Ce matin là, je pris le temps de la pause. Rien n’avait changé dans le quotidien de ces gens pressés. Ils allaient et venaient avec la même mine joviale ou blasée. Mon quotidien, lui avait irrémédiablement changé.

Pour la première fois, je venais de perdre un proche qui avait partagé 25 ans de ma vie. Il s’était éteint au creux d’un cancer dans une clinique du sud de la France. Ma vie ne serait définitivement plus la même. Il était partie en mentant, en disant au personnel soignant que j’étais sa fille. C’était la première fois que j’entendais un aussi joli mensonge.

Nous nous étions tant combattu avec des différences, des convictions, des peurs viscérales et la même personne que nous aimions passionnément : ma mère. Avec lui j’avais trouvé le courage de dire les mots que j’avais dans le ventre, dire tout le paradoxe de détester et d’aimer à la fois. J’avais eu la chance d’éprouver l’envie de le faire avant que son corps ne le détruise. J’ai dû apprendre à aider une personne qui part. A accepter que putain c’est insurmontable de se sentir si démunie quand l’autre à mal. A accepter que dans ces moments là, sa souffrance on la tait pour puiser toute l’énergie que l’on a, pour pouvoir la restituer à l’autre.
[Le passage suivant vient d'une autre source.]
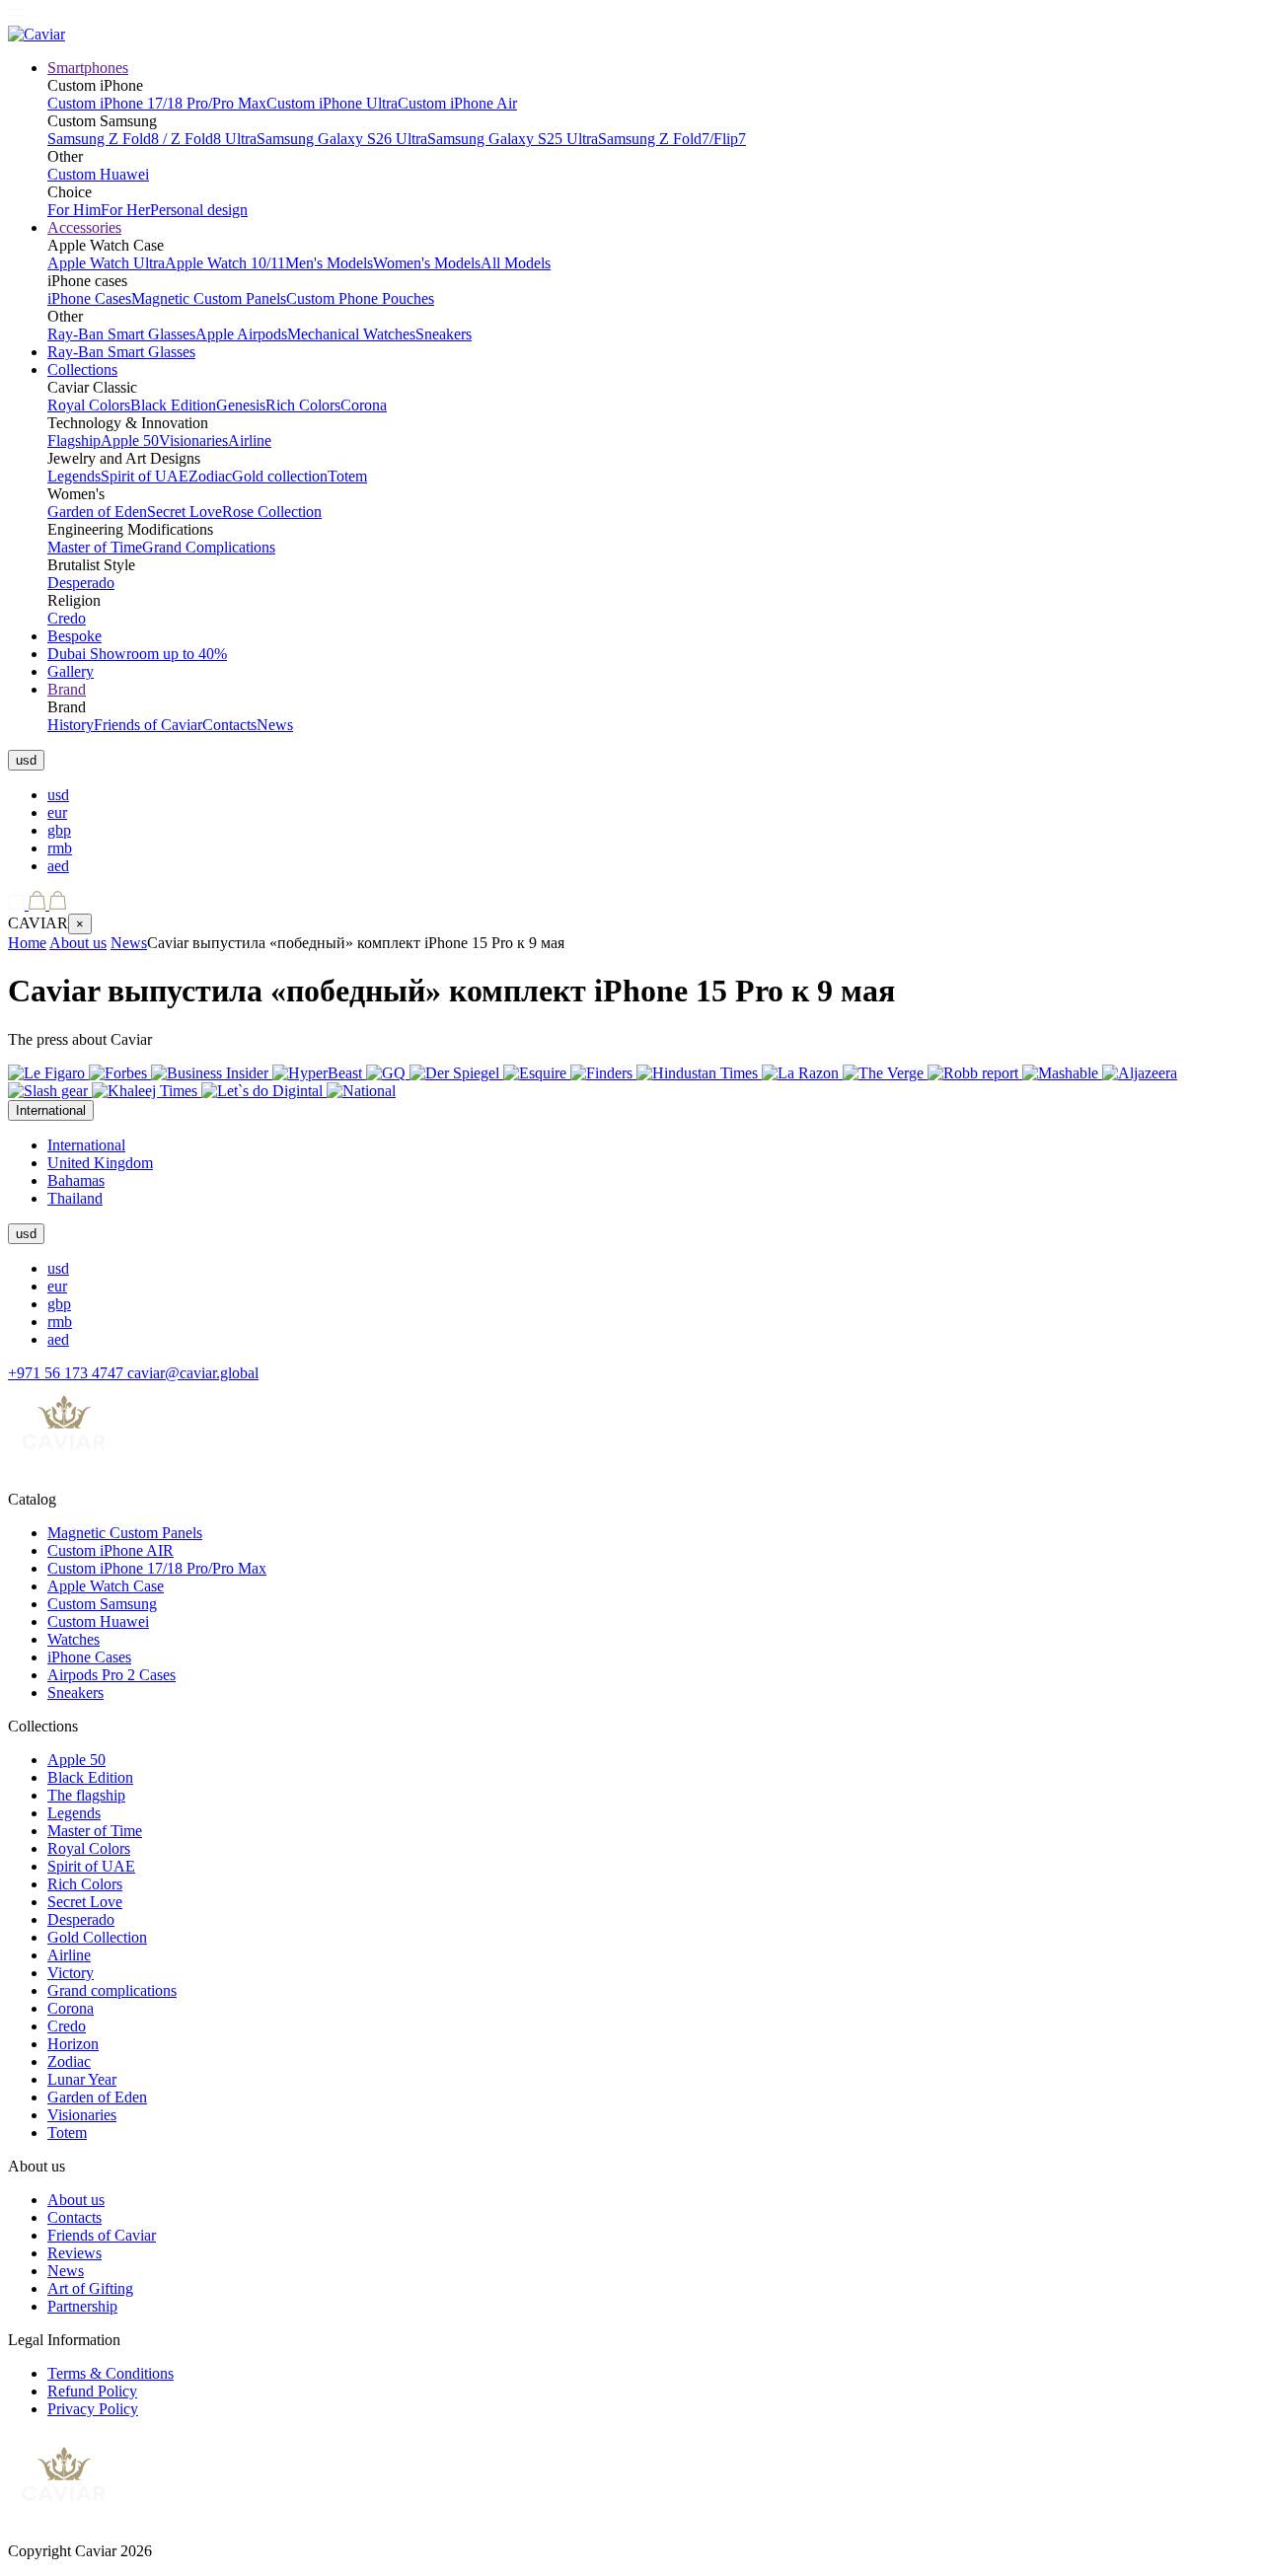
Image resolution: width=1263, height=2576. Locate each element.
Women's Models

Et puis un matin, on vous appelle. Vous savez très bien pourquoi on vous appelle. Pourtant vous niez. Quand ma mère m’a appelé, je lui ai dis « pourquoi tu m’appelles ? ». J’aurai voulu tant d’autres mots dans ma bouche. Mais ce matin là, je ne voulais pas entendre les siens. Pour ne pas que ces trois syllabes claquent dans ma cuisine : « c’est fini ».

Alors ce matin, là quelques jours après l’enterrement, quelques jours après le Sud. Je me suis posée là devant ma porte en verre poli, à comprendre que le changement de ma vie n’affectait pas celle des autres. Et qu’alors il fallait continuer, autrement …

EDIT : cette situation je l’ai connue il y a quelques années maintenant.